### Exercise directions
Please transcribe only the lines from the one holding "The height and width of the screenshot is (1149, 1036)." through the final line of the data, both included, with no pictures.

### Records for processing
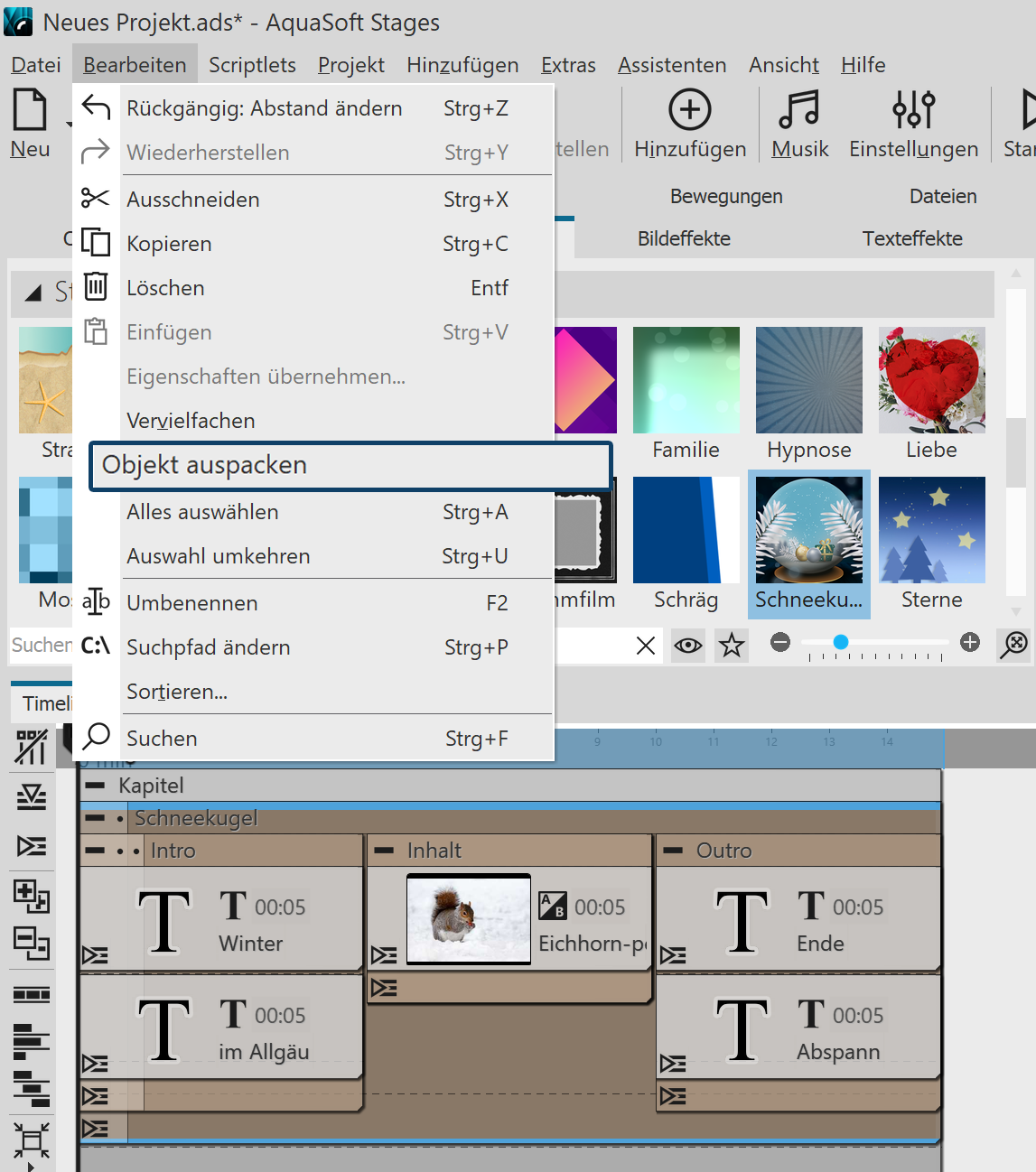Open Einstellungen sliders icon
Viewport: 1036px width, 1172px height.
pos(913,110)
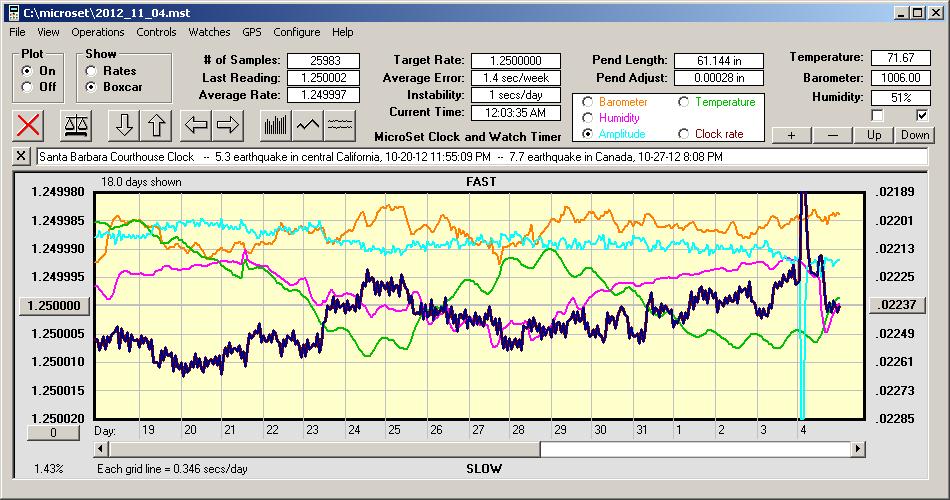Select the Rates radio button under Show

(x=92, y=71)
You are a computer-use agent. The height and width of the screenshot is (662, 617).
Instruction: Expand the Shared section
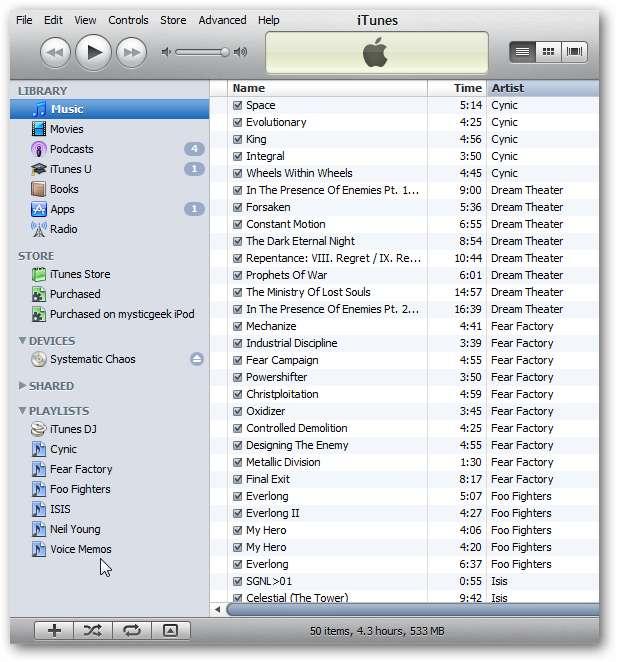pyautogui.click(x=23, y=385)
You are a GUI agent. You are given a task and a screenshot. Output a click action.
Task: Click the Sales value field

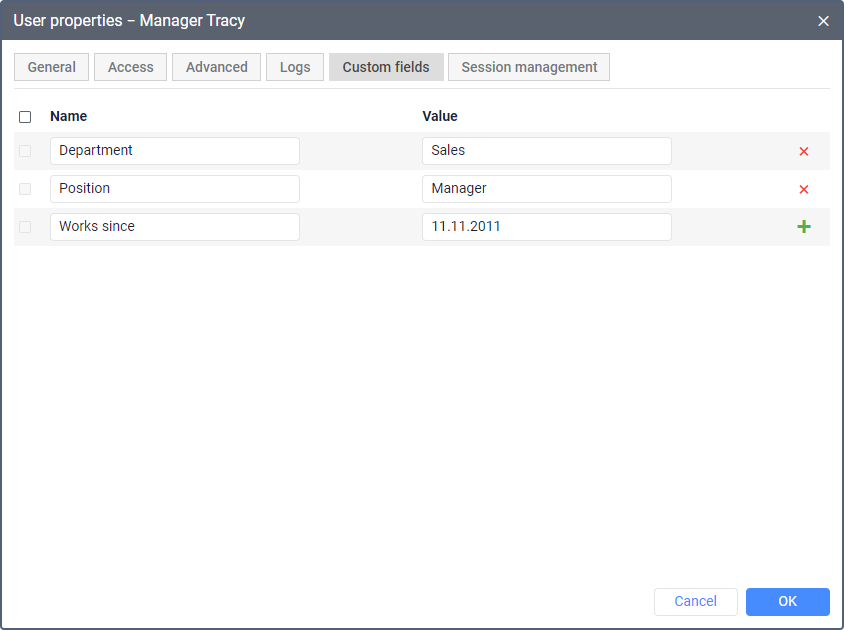coord(546,151)
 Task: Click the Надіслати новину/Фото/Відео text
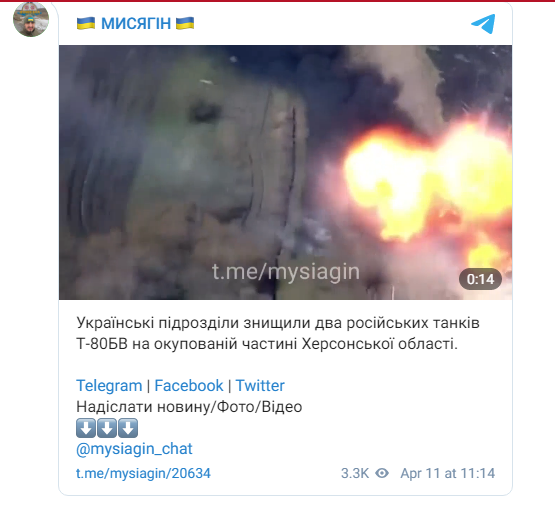point(189,407)
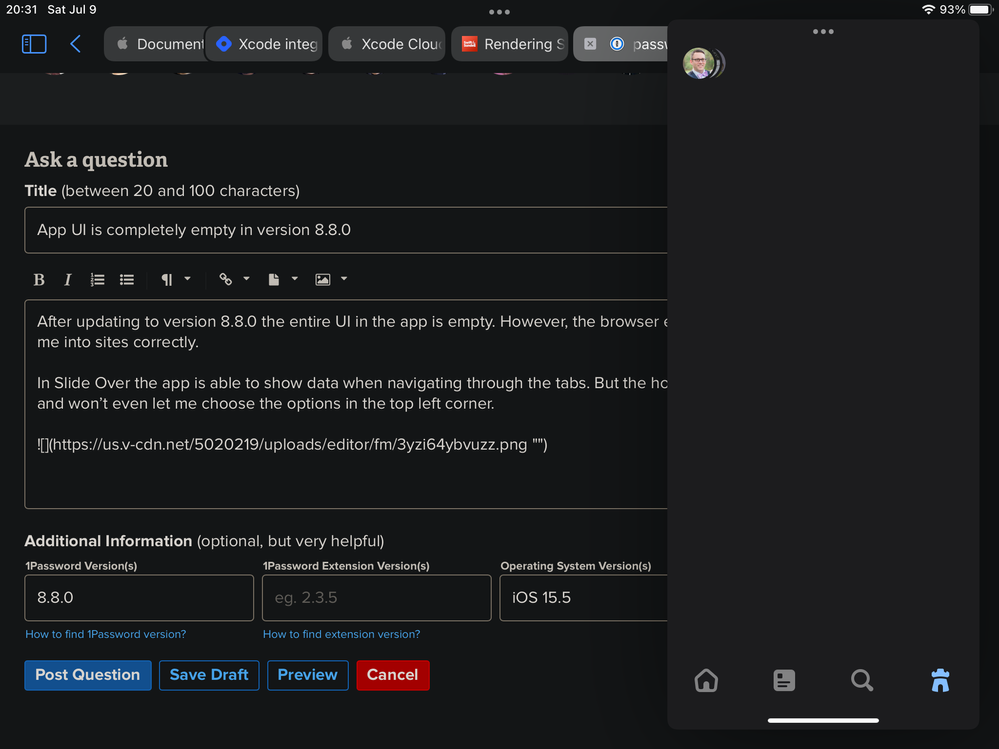Insert a numbered list
The height and width of the screenshot is (749, 999).
click(x=97, y=280)
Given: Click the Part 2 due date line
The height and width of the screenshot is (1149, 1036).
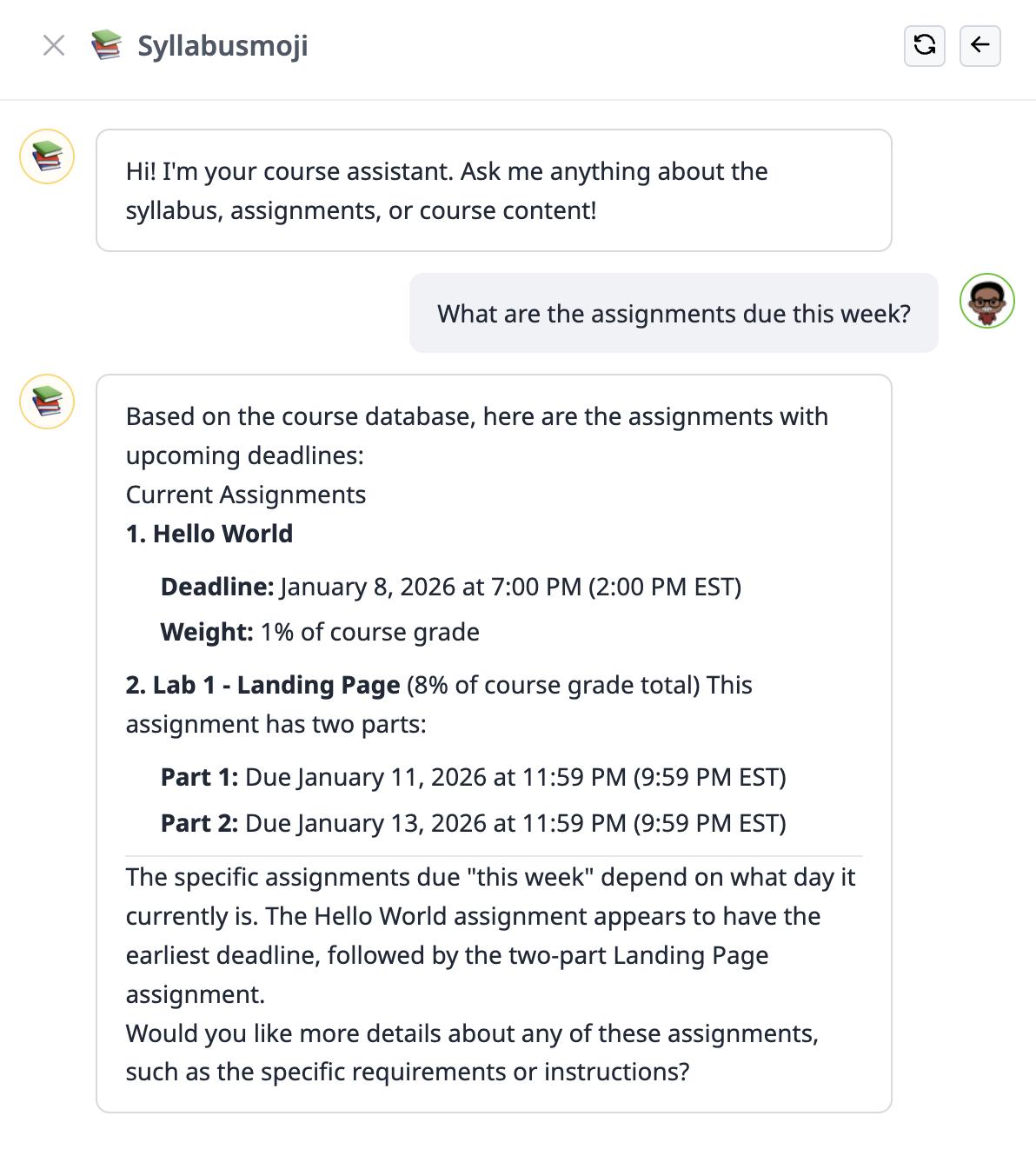Looking at the screenshot, I should [x=474, y=823].
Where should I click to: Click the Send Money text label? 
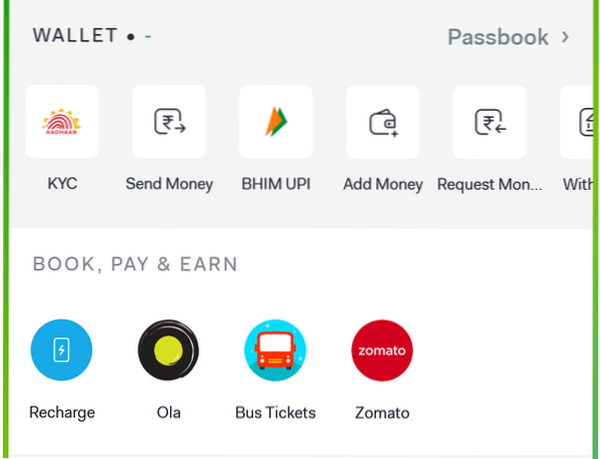click(169, 184)
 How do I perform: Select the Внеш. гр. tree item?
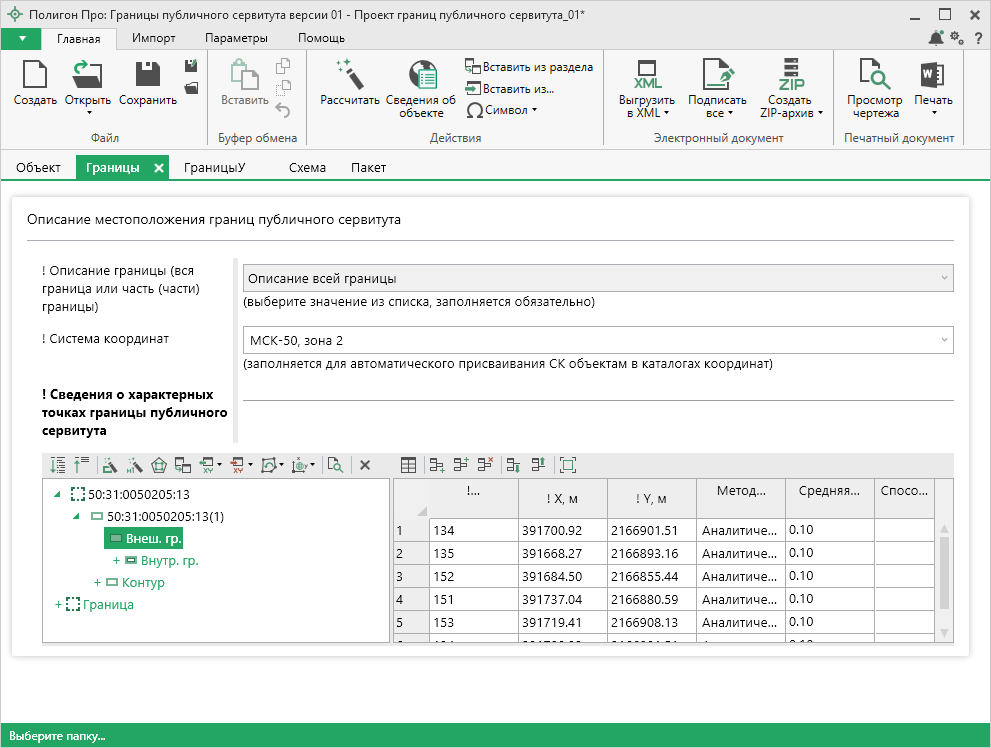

### Finished task
The height and width of the screenshot is (1149, 1036).
Looking at the screenshot, I should [x=474, y=823].
Where should I click to: Click the Send Money text label? 
click(169, 184)
 How do I perform: Select the Внеш. гр. tree item?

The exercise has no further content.